TÜRKİYE GENELİNİ GÖSTERECEK
Yazılımın fay sınırlarını tahlil etmesinin vakit aldığını bu sebeple gerekli çalışmaları tamamladıklarında tüm Türkiye’yi kapsayacak halde uygulamaya entegre edileceğini söyleyen Prof. Dr. Kutoğlu, “Uygulama art planda çok büyük bilgi kullanıyor. Bu nedenle hesaplama sırasında vakit geçiyor. Biz burada deprembis uygulamasında ağır halde kullanım olduğunda, bir tıkanıklık meydana gelebileceği için biz bu hesaplama işlerini ayrıyeten kendimiz gerçekleştirip, hesaplanmış imajları deprembis uygulamasına entegre edeceğiz. Kısa bir mühlet sonra da fayların deprembis uygulamasına entegre edilmiş halini vatandaşlarımız sayfadan görmeye başlayacaklar” dedi.
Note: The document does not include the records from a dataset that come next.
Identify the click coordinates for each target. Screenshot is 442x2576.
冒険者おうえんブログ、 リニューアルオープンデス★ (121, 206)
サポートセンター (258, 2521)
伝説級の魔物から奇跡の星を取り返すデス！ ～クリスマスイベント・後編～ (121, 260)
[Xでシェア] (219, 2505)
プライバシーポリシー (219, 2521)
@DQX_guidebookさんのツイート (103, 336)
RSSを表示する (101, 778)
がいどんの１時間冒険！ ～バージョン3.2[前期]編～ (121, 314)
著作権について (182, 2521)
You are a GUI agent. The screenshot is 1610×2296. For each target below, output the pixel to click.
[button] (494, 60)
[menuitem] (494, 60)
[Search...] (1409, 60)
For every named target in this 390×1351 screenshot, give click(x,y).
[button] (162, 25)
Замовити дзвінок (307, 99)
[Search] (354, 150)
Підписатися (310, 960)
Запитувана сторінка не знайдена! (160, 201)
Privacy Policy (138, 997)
MARMARA’DAN GEÇEN FAYLAR İNCELENDİ
Marmara Denizi’nden geçen fay çizgisinin doğu, batı ve güney kollarını geliştirdiği yazılım ile inceleyen Prof. Dr. Kutoğlu, şöyle devam etti:
“MTA haritasındaki bu fayın geometrisine nazaran ilgili formülü çalıştırdığımız takdirde, kırmızı bölgeler, muhtemel zelzele meydana geldiği takdirde zelzelesi en güçlü hissedecek alanları gösteriyor. Sarı alanlar orta hasar olabilecek, yeşil alanlar çok hafif ziyan olabilecek yerleri gösteriyor. Kırmızı bölgede bulunan yapıların bu yer durumuna nazaran, yapı biçimine nazaran inşa edilmeleri gerekiyor. O yüzden bunların hakikaten hasar düzeyine nazaran yapıların buna uygun dizayn edilip edilmediğinin denetim edilmiş olması gerekiyor. Gerekirse de kentsel dönüşüme öncelikli olarak bu kırmızıyla görünen alanlardan başlamak en doğrusu olur. Batı kolundaki fayı tek modül olarak değerlendirdiğimiz vakit karşımıza çıkan en enteresan şey, bu kolda beklenen sarsıntı meydana geldiğinde İstanbul tarafında çok güçlü bir sarsıntı gözlenmiyor. Sarı bölgede kalıyor. Daha çok Çanakkale üzerinde sarsıntı çok daha güçlü olarak hissediliyor. Ağır hasar beklentisi de tekrar bu bölgede olacak üzere görünüyor. Kuzey Anadolu Fayı’nın güney segmenti, Gemlik körfezinden denizin içerisine dalıyor sonra Bursa’nın Marmara denizi kıyıları üzerinden Mudanya önlerinden Bandırma’ya gerçek uzanıyor. Bu kol içinde mümkün sarsıntı için hesaplamayı yaptığımız vakit görüyoruz ki, kıyı bölgelerinde ağır hasar meydana gelebileceği üzere Bursa’nın göller bölgesinde de taban zayıf olduğu için o göl kıyılarında da önemli hasar meydana getirme durumu kelam konusu.”